_Aim:_ Copy out every one of the following rows exactly as they are.

_Material provided:_

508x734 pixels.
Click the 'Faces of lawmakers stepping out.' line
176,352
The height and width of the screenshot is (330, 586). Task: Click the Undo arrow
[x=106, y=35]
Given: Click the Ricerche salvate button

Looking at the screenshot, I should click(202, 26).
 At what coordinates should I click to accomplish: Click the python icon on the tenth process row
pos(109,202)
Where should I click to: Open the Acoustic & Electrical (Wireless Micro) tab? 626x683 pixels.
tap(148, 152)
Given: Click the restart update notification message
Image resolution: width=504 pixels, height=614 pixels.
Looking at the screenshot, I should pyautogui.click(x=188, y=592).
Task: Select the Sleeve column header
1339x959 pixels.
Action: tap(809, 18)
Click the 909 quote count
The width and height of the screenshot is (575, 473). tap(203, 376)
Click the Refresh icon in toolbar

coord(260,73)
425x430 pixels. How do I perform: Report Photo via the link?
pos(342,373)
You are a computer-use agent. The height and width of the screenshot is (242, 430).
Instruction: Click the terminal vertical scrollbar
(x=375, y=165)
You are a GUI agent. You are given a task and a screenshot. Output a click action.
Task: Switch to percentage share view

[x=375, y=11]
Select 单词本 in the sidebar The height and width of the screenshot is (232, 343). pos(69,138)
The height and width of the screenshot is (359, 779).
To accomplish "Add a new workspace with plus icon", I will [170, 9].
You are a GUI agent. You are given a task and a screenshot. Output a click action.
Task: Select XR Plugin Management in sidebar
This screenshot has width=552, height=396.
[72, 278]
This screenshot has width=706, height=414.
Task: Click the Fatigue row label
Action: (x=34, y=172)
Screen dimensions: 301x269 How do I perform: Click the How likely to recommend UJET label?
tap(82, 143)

_Task answer:_
508x734 pixels.
Click the 'Faces of lawmakers stepping out.' line
176,352
The height and width of the screenshot is (330, 586). Task: Click the Undo arrow
[x=106, y=35]
Given: Click the Ricerche salvate button

Looking at the screenshot, I should click(202, 26).
 At what coordinates should I click to accomplish: Click the python icon on the tenth process row
pos(109,202)
Where should I click to: Open the Acoustic & Electrical (Wireless Micro) tab? 626x683 pixels.
tap(148, 152)
Given: Click the restart update notification message
Image resolution: width=504 pixels, height=614 pixels.
Looking at the screenshot, I should pyautogui.click(x=188, y=592).
Task: Select the Sleeve column header
1339x959 pixels.
Action: tap(809, 18)
Click the 909 quote count
The width and height of the screenshot is (575, 473). tap(203, 376)
Click the Refresh icon in toolbar

coord(260,73)
425x430 pixels. How do I perform: Report Photo via the link?
pos(342,373)
You are a computer-use agent. The height and width of the screenshot is (242, 430).
Instruction: Click the terminal vertical scrollbar
(x=375, y=165)
You are a GUI agent. You are given a task and a screenshot. Output a click action.
Task: Switch to percentage share view

[x=375, y=11]
Select 单词本 in the sidebar The height and width of the screenshot is (232, 343). pos(69,138)
The height and width of the screenshot is (359, 779).
To accomplish "Add a new workspace with plus icon", I will [170, 9].
You are a GUI agent. You are given a task and a screenshot. Output a click action.
Task: Select XR Plugin Management in sidebar
This screenshot has width=552, height=396.
[72, 278]
This screenshot has width=706, height=414.
Task: Click the Fatigue row label
Action: (x=34, y=172)
Screen dimensions: 301x269 How do I perform: Click the How likely to recommend UJET label?
tap(82, 143)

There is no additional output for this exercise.